Aparecida (Agence Fides) - " Nous demandons à toute la société brésilienne de construire un vaste projet de réconciliation et de pacification, fondé sur un dialogue franc et ouvert, qui nous permette de surmonter ce qui nous éloigne, dans le but d'assurer ce qui nous unit : le pays, son peuple et la création ". Telle est l'invitation lancée par les évêques brésiliens, réunis à Aparecida pour leur 60ème Assemblée générale (voir Fides 18/4/2023), dans leur traditionnel message au peuple brésilien.
Les évêques ont souligné le climat de communion de ces journées - "celui qui nous unit est le Christ" - et ont réaffirmé leur engagement "radical et inconditionnel" dans la défense intégrale de la vie qui se manifeste dans chaque être humain et dans la création tout entière. Ceci à un moment marqué par de grands défis : "Nos communautés répondent, avec une solidarité fraternelle, aux conséquences des tragédies socio-environnementales ; avec l'engagement des citoyens dans la défense de la démocratie et, avec la responsabilité sociale, au drame de la faim qui nous afflige. Avec joie, nous reconnaissons qu'il s'agit là du témoignage authentique et efficace dont le monde a besoin, à la lumière de la Parole de Dieu".
Parmi les raisons pour lesquelles la société souffre, le message mentionne le fléau de la guerre sur le sol ukrainien et dans d'autres parties du monde. Les autres fléaux cités, qui affaiblissent le tissu social et tendent les relations humaines, sont l'autoritarisme, la polarisation, la désinformation, les inégalités structurelles, le racisme, les préjugés, la corruption, la banalisation du mal et de la vie, la maladie, la toxicomanie le trafic de drogue et d'êtres humains, l'analphabétisme, les migrations forcées, les jeunes avec peu d'opportunités, la violence dans toutes ses dimensions, les féminicides, l'insécurité de l'emploi et des revenus, les attaques excessives contre la "maison commune", les peuples indigènes et les communautés traditionnelles, l'exploitation minière prédatrice...
Parmi les fruits de la culture généralisée d'insensibilité, d'indifférence et de mépris à l'égard des plus pauvres et des plus abandonnés, les évêques citent " la tragédie criminelle qui s'est produite avec le peuple Yanomami " (voir Fides 30/1 et 1/2/2023).
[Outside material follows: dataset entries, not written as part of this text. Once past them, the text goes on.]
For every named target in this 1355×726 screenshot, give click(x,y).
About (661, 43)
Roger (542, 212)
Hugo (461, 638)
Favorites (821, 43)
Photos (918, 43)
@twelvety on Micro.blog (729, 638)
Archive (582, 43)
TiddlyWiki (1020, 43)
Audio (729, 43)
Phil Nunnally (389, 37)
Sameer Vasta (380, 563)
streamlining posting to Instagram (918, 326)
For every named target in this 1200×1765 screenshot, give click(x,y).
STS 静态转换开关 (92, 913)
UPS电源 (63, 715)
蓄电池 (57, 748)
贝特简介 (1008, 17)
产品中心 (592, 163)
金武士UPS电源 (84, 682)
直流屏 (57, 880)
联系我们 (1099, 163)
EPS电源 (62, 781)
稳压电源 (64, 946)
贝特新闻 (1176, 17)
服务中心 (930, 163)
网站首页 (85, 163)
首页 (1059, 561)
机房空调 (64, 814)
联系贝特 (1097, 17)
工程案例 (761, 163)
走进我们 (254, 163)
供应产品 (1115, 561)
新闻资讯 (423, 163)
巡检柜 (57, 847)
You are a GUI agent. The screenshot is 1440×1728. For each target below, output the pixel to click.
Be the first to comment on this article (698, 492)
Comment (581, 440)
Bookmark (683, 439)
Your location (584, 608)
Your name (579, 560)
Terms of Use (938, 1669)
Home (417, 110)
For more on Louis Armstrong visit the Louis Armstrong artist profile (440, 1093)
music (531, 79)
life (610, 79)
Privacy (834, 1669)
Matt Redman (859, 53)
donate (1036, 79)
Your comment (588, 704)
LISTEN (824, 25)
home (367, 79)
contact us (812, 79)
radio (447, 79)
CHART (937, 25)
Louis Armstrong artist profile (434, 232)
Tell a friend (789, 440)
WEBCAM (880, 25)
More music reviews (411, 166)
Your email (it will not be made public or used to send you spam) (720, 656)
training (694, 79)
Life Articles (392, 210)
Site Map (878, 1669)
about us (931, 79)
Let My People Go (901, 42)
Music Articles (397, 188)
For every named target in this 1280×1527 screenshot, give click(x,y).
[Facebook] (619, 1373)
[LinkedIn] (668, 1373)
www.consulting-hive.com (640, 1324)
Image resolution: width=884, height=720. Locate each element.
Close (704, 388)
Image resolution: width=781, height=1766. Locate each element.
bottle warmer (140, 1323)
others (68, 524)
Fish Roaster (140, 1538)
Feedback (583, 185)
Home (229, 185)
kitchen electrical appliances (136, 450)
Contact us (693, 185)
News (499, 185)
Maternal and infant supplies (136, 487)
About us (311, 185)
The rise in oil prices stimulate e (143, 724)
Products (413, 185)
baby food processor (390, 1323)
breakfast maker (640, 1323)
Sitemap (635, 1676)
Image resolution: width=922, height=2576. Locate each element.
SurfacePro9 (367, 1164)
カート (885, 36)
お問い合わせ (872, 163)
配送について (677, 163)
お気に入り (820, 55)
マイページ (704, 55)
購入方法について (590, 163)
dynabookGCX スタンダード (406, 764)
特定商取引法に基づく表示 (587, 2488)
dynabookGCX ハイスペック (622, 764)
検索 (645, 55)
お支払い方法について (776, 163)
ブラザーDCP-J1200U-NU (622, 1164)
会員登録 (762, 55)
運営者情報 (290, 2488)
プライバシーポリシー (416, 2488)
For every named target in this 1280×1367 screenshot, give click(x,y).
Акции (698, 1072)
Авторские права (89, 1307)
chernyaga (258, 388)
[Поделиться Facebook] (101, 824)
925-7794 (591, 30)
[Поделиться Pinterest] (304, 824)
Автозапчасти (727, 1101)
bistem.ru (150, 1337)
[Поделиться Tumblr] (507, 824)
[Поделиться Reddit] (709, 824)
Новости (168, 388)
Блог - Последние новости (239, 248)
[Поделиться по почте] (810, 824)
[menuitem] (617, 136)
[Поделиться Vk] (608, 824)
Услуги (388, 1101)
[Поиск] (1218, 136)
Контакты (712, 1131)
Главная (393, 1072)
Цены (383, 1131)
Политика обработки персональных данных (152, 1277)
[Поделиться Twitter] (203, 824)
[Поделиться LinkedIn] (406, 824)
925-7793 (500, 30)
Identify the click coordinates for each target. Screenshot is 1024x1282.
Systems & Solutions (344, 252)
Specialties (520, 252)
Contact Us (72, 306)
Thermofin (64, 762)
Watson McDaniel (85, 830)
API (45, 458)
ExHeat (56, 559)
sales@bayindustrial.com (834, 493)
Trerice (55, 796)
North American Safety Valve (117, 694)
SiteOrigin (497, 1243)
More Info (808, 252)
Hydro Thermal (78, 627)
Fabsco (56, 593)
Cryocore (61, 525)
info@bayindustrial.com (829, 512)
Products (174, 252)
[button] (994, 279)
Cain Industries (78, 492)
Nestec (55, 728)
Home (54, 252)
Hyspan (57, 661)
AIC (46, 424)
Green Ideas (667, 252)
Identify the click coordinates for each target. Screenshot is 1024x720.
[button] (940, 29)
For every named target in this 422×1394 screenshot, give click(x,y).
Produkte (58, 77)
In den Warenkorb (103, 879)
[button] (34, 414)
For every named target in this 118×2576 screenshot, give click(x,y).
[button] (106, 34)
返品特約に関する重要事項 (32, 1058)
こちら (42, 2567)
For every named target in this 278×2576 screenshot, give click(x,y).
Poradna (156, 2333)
Tout en reconnaissant l'arrivée de certains leaders du mouvement indigène à des postes de décision au sein du gouvernement fédéral et des Etats, ils avertissent que cette présence "n'est pas seulement figurative", mais "qu'il y a un immense besoin d'adopter des mesures et des actions concrètes pour la défense de ces peuples. Nous ne pouvons plus accepter l'abandon des peuples originels de notre histoire".
Tous ces problèmes, poursuit le message, découlent du choix d'un "modèle économique cruel, injuste et inégalitaire", où le mot "marché" représente un système financier et économique "qui mène des actions sans scrupules, détruit la vie, précarise les politiques publiques, en particulier l'éducation et la santé, adopte des taux d'intérêt abusifs qui creusent le fossé social, affecte la chaîne de production et réduit la consommation de biens nécessaires à la majorité des Brésiliens".
Les évêques adressent ensuite un salut aux travailleurs, leur rappelant que les promesses de croissance économique, de création d'emplois, de meilleures conditions de travail, d'augmentation des revenus, de réduction de la charge de travail, de possibilité d'avoir plus de temps pour se reposer et de coexistence sociale sont toujours en attente de résolution... "L'informalité croissante des relations de travail réduit la sécurité sociale et empêche l'accès au minimum pour la survie. Le travail esclavagiste, présent dans tout le pays, est un fléau social qui doit être vigoureusement combattu par les pouvoirs constitués et la société dans son ensemble".
Face à ces temps difficiles, les évêques appellent toutes les composantes de la société à se soutenir mutuellement, selon leurs compétences, pour le bien du pays, et citant le Pape François, ils soulignent la nécessité de créer un "espace de coresponsabilité capable d'initier et de générer de nouveaux processus et transformations" (Fratelli tutti, 77). "Le point de départ de cette construction se trouve dans les familles, les communautés, les relations sociales, professionnelles, ecclésiales et politiques, à travers l'amitié sociale qui promeut une culture de la rencontre."
Invitant les fidèles à prier pour la mise en œuvre de ce projet, à invoquer auprès de Dieu la fin des guerres, des conflits et de la violence, les évêques concluent en réaffirmant leur "profonde confiance dans le peuple brésilien" et exhortent : "Nous n'avons pas peur. L'espérance est notre courage ! Soyons des semeurs de changement, de solidarité et de vie".